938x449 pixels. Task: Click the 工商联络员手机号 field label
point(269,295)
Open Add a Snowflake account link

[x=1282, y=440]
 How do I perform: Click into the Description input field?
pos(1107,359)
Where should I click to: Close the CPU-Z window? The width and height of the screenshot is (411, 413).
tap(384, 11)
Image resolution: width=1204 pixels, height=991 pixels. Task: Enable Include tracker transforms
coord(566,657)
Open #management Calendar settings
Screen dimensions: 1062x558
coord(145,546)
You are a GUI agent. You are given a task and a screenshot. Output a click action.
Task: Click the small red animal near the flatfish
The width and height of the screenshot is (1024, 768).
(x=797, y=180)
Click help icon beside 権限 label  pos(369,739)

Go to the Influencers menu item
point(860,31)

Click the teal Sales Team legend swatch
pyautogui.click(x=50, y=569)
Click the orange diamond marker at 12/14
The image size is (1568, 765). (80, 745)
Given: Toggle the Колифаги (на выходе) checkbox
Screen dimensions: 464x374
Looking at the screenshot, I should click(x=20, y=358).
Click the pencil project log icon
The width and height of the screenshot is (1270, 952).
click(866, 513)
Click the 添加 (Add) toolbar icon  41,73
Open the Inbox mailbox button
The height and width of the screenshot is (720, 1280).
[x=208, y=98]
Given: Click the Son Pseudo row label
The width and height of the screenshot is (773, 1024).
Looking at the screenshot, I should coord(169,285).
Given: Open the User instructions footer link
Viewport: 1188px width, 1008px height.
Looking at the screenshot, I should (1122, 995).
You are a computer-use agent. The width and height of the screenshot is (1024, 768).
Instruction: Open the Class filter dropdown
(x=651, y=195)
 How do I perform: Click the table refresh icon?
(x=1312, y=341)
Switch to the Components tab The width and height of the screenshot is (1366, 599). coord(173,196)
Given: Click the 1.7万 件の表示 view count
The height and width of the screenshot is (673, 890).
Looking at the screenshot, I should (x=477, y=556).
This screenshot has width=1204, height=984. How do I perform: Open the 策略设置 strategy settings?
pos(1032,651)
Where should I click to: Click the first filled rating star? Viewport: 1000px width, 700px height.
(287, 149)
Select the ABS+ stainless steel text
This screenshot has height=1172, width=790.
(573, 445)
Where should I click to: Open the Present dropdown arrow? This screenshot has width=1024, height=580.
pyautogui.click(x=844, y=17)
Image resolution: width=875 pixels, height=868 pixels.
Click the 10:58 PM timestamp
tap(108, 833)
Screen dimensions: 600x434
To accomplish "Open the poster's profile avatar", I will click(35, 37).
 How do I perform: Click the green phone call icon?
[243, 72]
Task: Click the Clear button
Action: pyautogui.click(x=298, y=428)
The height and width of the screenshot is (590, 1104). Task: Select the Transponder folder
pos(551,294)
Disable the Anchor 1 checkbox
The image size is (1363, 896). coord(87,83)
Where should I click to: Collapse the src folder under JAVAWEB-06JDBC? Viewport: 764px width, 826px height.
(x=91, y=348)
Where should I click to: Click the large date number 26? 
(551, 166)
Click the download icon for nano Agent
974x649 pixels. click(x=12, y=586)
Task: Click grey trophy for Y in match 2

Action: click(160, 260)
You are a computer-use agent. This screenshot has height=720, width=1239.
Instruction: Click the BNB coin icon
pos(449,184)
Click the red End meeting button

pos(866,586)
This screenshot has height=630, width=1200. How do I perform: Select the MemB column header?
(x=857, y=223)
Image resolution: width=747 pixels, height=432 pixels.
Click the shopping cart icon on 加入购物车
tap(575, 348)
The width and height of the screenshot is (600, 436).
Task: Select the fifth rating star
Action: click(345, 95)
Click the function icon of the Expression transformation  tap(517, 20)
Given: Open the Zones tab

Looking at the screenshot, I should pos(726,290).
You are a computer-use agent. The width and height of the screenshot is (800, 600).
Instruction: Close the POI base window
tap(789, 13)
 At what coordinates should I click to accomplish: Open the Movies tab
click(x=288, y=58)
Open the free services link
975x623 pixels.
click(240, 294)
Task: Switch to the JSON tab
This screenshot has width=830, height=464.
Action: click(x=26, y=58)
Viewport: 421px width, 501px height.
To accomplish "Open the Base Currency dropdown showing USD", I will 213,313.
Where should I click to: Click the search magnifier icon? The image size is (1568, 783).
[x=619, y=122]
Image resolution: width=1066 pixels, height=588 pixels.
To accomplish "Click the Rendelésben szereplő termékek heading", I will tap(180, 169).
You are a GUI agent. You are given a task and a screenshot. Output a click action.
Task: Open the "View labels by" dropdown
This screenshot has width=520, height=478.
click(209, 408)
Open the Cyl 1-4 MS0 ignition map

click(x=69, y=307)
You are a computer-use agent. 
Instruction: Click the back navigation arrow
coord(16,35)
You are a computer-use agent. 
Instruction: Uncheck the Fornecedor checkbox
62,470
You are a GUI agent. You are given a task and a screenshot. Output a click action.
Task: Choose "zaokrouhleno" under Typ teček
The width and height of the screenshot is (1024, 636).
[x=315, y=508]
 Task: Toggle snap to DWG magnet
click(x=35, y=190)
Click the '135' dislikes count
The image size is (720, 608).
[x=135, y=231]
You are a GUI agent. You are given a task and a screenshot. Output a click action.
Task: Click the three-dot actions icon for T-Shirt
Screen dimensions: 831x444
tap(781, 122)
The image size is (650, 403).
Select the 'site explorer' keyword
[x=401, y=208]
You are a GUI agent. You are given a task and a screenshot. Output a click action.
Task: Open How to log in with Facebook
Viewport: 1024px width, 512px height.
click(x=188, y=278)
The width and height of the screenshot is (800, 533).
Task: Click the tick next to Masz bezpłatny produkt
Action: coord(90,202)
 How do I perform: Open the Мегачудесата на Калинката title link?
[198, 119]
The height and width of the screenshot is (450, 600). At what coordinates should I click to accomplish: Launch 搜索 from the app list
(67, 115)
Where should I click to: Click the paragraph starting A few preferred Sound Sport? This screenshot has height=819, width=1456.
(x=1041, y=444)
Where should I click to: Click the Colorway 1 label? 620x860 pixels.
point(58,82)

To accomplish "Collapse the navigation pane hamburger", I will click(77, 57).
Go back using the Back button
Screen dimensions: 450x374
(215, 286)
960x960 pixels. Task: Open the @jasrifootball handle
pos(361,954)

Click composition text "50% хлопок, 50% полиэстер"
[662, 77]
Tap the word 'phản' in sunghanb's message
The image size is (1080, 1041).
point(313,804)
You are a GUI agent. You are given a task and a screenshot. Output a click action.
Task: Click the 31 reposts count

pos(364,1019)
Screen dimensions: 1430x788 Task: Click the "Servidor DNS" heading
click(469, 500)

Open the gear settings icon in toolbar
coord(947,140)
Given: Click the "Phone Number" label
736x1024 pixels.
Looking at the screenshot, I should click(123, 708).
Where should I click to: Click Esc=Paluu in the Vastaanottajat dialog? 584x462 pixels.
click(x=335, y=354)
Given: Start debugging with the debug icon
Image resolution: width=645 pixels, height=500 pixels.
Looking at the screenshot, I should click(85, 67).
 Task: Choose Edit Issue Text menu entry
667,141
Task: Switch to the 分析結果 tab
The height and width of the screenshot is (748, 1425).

# # #

- [Task prompt] Make an exact transcription of all the records.

- [Exercise result]
938x449 pixels. Task: Click the 工商联络员手机号 field label
point(269,295)
Open Add a Snowflake account link

[x=1282, y=440]
 How do I perform: Click into the Description input field?
pos(1107,359)
Where should I click to: Close the CPU-Z window? The width and height of the screenshot is (411, 413).
tap(384, 11)
Image resolution: width=1204 pixels, height=991 pixels. Task: Enable Include tracker transforms
coord(566,657)
Open #management Calendar settings
Screen dimensions: 1062x558
coord(145,546)
You are a GUI agent. You are given a task and a screenshot. Output a click action.
Task: Click the small red animal near the flatfish
The width and height of the screenshot is (1024, 768).
(x=797, y=180)
Click help icon beside 権限 label  pos(369,739)

Go to the Influencers menu item
point(860,31)

Click the teal Sales Team legend swatch
pyautogui.click(x=50, y=569)
Click the orange diamond marker at 12/14
The image size is (1568, 765). (80, 745)
Given: Toggle the Колифаги (на выходе) checkbox
Screen dimensions: 464x374
Looking at the screenshot, I should click(x=20, y=358).
Click the pencil project log icon
The width and height of the screenshot is (1270, 952).
click(866, 513)
Click the 添加 (Add) toolbar icon  41,73
Open the Inbox mailbox button
The height and width of the screenshot is (720, 1280).
[x=208, y=98]
Given: Click the Son Pseudo row label
The width and height of the screenshot is (773, 1024).
Looking at the screenshot, I should coord(169,285).
Given: Open the User instructions footer link
Viewport: 1188px width, 1008px height.
Looking at the screenshot, I should (1122, 995).
You are a computer-use agent. The width and height of the screenshot is (1024, 768).
Instruction: Open the Class filter dropdown
(x=651, y=195)
 How do I perform: Click the table refresh icon?
(x=1312, y=341)
Switch to the Components tab The width and height of the screenshot is (1366, 599). coord(173,196)
Given: Click the 1.7万 件の表示 view count
The height and width of the screenshot is (673, 890).
Looking at the screenshot, I should (x=477, y=556).
This screenshot has width=1204, height=984. How do I perform: Open the 策略设置 strategy settings?
pos(1032,651)
Where should I click to: Click the first filled rating star? Viewport: 1000px width, 700px height.
(287, 149)
Select the ABS+ stainless steel text
This screenshot has height=1172, width=790.
(573, 445)
Where should I click to: Open the Present dropdown arrow? This screenshot has width=1024, height=580.
pyautogui.click(x=844, y=17)
Image resolution: width=875 pixels, height=868 pixels.
Click the 10:58 PM timestamp
tap(108, 833)
Screen dimensions: 600x434
To accomplish "Open the poster's profile avatar", I will click(35, 37).
 How do I perform: Click the green phone call icon?
[243, 72]
Task: Click the Clear button
Action: pyautogui.click(x=298, y=428)
The height and width of the screenshot is (590, 1104). Task: Select the Transponder folder
pos(551,294)
Disable the Anchor 1 checkbox
The image size is (1363, 896). coord(87,83)
Where should I click to: Collapse the src folder under JAVAWEB-06JDBC? Viewport: 764px width, 826px height.
(x=91, y=348)
Where should I click to: Click the large date number 26? 
(551, 166)
Click the download icon for nano Agent
974x649 pixels. click(x=12, y=586)
Task: Click grey trophy for Y in match 2

Action: click(160, 260)
You are a computer-use agent. This screenshot has height=720, width=1239.
Instruction: Click the BNB coin icon
pos(449,184)
Click the red End meeting button

pos(866,586)
This screenshot has height=630, width=1200. How do I perform: Select the MemB column header?
(x=857, y=223)
Image resolution: width=747 pixels, height=432 pixels.
Click the shopping cart icon on 加入购物车
tap(575, 348)
The width and height of the screenshot is (600, 436).
Task: Select the fifth rating star
Action: click(345, 95)
Click the function icon of the Expression transformation  tap(517, 20)
Given: Open the Zones tab

Looking at the screenshot, I should pos(726,290).
You are a computer-use agent. The width and height of the screenshot is (800, 600).
Instruction: Close the POI base window
tap(789, 13)
 At what coordinates should I click to accomplish: Open the Movies tab
click(x=288, y=58)
Open the free services link
975x623 pixels.
click(240, 294)
Task: Switch to the JSON tab
This screenshot has width=830, height=464.
Action: click(x=26, y=58)
Viewport: 421px width, 501px height.
To accomplish "Open the Base Currency dropdown showing USD", I will 213,313.
Where should I click to: Click the search magnifier icon? The image size is (1568, 783).
[x=619, y=122]
Image resolution: width=1066 pixels, height=588 pixels.
To accomplish "Click the Rendelésben szereplő termékek heading", I will tap(180, 169).
You are a GUI agent. You are given a task and a screenshot. Output a click action.
Task: Open the "View labels by" dropdown
This screenshot has width=520, height=478.
click(209, 408)
Open the Cyl 1-4 MS0 ignition map

click(x=69, y=307)
You are a computer-use agent. 
Instruction: Click the back navigation arrow
coord(16,35)
You are a computer-use agent. 
Instruction: Uncheck the Fornecedor checkbox
62,470
You are a GUI agent. You are given a task and a screenshot. Output a click action.
Task: Choose "zaokrouhleno" under Typ teček
The width and height of the screenshot is (1024, 636).
[x=315, y=508]
 Task: Toggle snap to DWG magnet
click(x=35, y=190)
Click the '135' dislikes count
The image size is (720, 608).
[x=135, y=231]
You are a GUI agent. You are given a task and a screenshot. Output a click action.
Task: Click the three-dot actions icon for T-Shirt
Screen dimensions: 831x444
tap(781, 122)
The image size is (650, 403).
Select the 'site explorer' keyword
[x=401, y=208]
You are a GUI agent. You are given a task and a screenshot. Output a click action.
Task: Open How to log in with Facebook
Viewport: 1024px width, 512px height.
click(x=188, y=278)
The width and height of the screenshot is (800, 533).
Task: Click the tick next to Masz bezpłatny produkt
Action: coord(90,202)
 How do I perform: Open the Мегачудесата на Калинката title link?
[198, 119]
The height and width of the screenshot is (450, 600). At what coordinates should I click to accomplish: Launch 搜索 from the app list
(67, 115)
Where should I click to: Click the paragraph starting A few preferred Sound Sport? This screenshot has height=819, width=1456.
(x=1041, y=444)
Where should I click to: Click the Colorway 1 label? 620x860 pixels.
point(58,82)

To accomplish "Collapse the navigation pane hamburger", I will click(77, 57).
Go back using the Back button
Screen dimensions: 450x374
(215, 286)
960x960 pixels. Task: Open the @jasrifootball handle
pos(361,954)

Click composition text "50% хлопок, 50% полиэстер"
[662, 77]
Tap the word 'phản' in sunghanb's message
The image size is (1080, 1041).
point(313,804)
You are a GUI agent. You are given a task and a screenshot. Output a click action.
Task: Click the 31 reposts count

pos(364,1019)
Screen dimensions: 1430x788 Task: Click the "Servidor DNS" heading
click(469, 500)

Open the gear settings icon in toolbar
coord(947,140)
Given: Click the "Phone Number" label
736x1024 pixels.
Looking at the screenshot, I should click(123, 708).
Where should I click to: Click Esc=Paluu in the Vastaanottajat dialog? 584x462 pixels.
click(x=335, y=354)
Given: Start debugging with the debug icon
Image resolution: width=645 pixels, height=500 pixels.
Looking at the screenshot, I should click(85, 67).
 Task: Choose Edit Issue Text menu entry
667,141
Task: Switch to the 分析結果 tab
The height and width of the screenshot is (748, 1425).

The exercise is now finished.